Lo schema ottico è pressoché invariato: una fotocamera principale assistita da quella ultra grandangolare. I sensori sono più moderni e prestanti, anche se il valore di luminosità di quello principale è leggermente inferiore sul 7a rispetto al 6a. Ma la resa è migliore in ogni contesto.

Come dimostriamo negli scatti che seguono, Google primeggia nella fotografia computazionale perché riesce a estrarre scatti notevoli con il Pixel 7a anche in condizioni di scarsa luminosità. Chiaramente, i risultati da incorniciare si ottengono con il sensore principale in modalità 1x. Con lo zoom digitale 2x, attuato facendo un crop sull’obiettivo principale, il dettaglio è decente ma, come detto, da 2x fino all’8x (ingrandimento massimo) è necessario un update degli algoritmi. Se si scatta a 1x con il Sony Imx787 le foto sono di livello premium.

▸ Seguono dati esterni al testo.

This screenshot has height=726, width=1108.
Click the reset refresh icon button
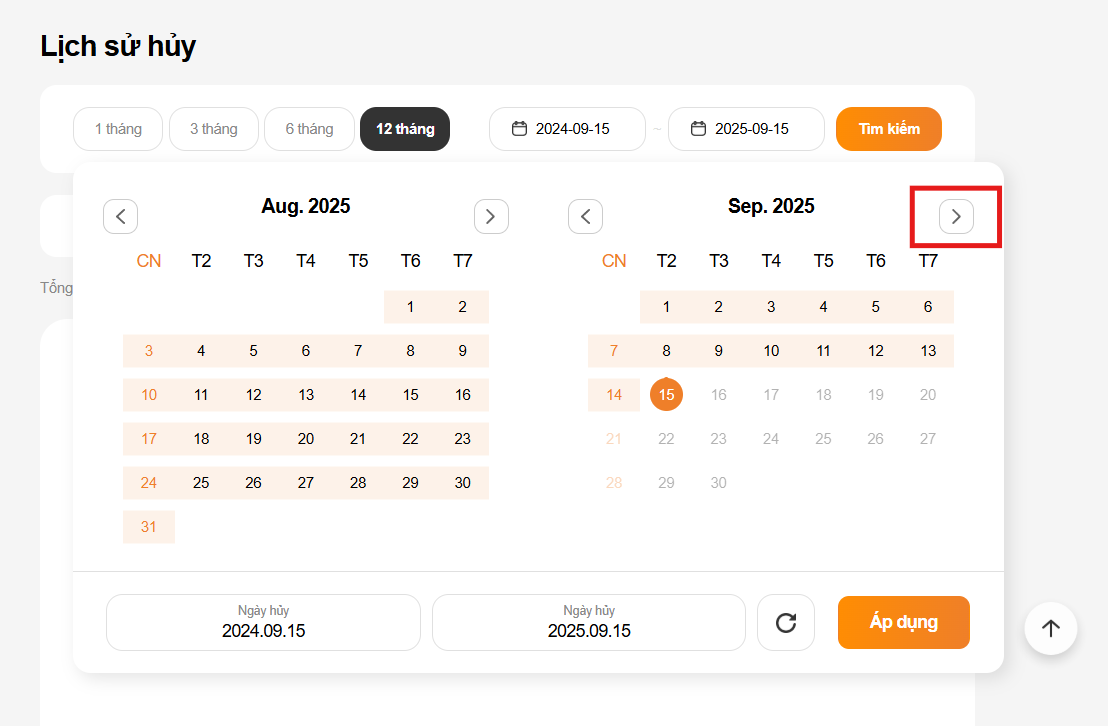pos(786,623)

Sono qui di seguito nella galleria e dimostrano che, oltre ai 64 Mpixel, il sensore di Sony opera perfettamente con la tradizionale app Camera di Google che sfrutta il Tensor G2 per la parte computazionale. È incredibile prendere coscienza di quanto lo scatto venga post-elaborato. Il Pixel 7a in condizioni di ottima luminosità opera con zero shutter lag, ossia nessuna latenza, mentre al buio è necessario più tempo per acquisire la foto. Quando poi la foto è scattata, inizia l’elaborazione e visualizzando il risultato sul display, dello smartphone o di un pc, si nota quanto la IA abbia reso più fedeli i colori, abbia migliorato i dettagli, abbia enfatizzato la dinamica cromatica (Hdr) e abbia aggiustato al meglio l’immagine. Questo è tanto più evidente con la modalità ritratto, perché l’elaborazione successiva che sfoca lo sfondo si può percepire aprendo subito l’immagine: nell’arco di alcuni istanti la parte posteriore alla persona o all’oggetto è sfumata. È la forza dell’approccio fotografico di Google e che completa efficacemente le doti del Pixel 7a.

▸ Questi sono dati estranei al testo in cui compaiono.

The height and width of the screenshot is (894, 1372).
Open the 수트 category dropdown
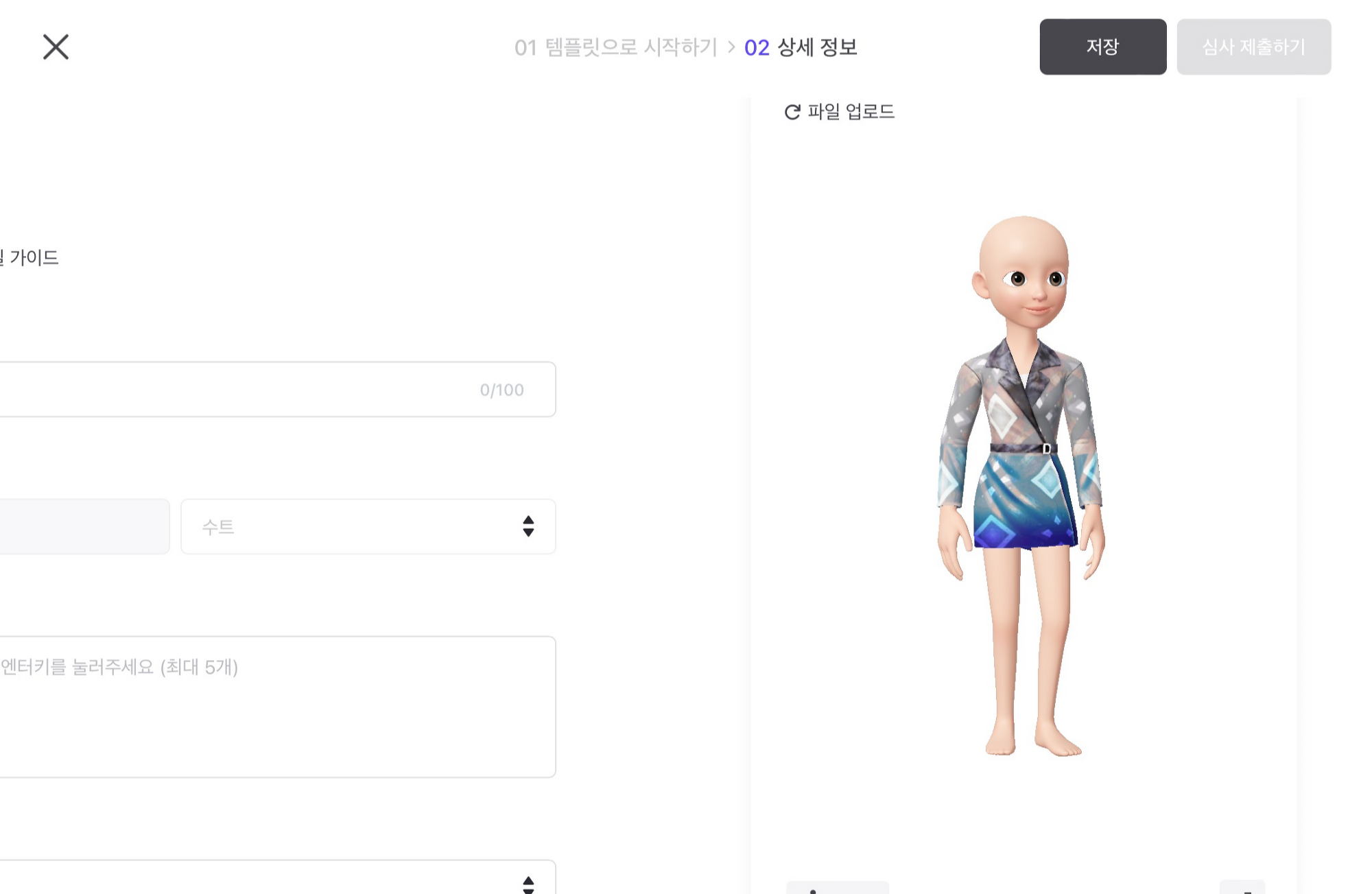pyautogui.click(x=368, y=526)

Certo, il sensore principale spicca. Quello ultragrandangolare ha un angolo di campo maggiore rispetto al 6a, e si apprezza fin da subito, ma una resa più tradizionale, meno entusiasmante. Non c’è la macro, mentre nella modalità notturna si può sperimentare tanto l’astrofografia quanto fotografie di notte più ricche di dettaglio. L’ultra wideangle al buio evidenzia rumore fotografico, la principale è più precisa. Merito anche del fatto che il Sony Imx787 combina i pixel in quad binning (2×2) quindi le foto effettive sono a circa 16 Mpixel ma guadagnano in qualità. Alla resa dei conti, per quanto si spende si contano sulle dita di una mano, senza esaurirle tutte, gli smartphone che offrono un simile pacchetto come prestazioni, qualità e imaging.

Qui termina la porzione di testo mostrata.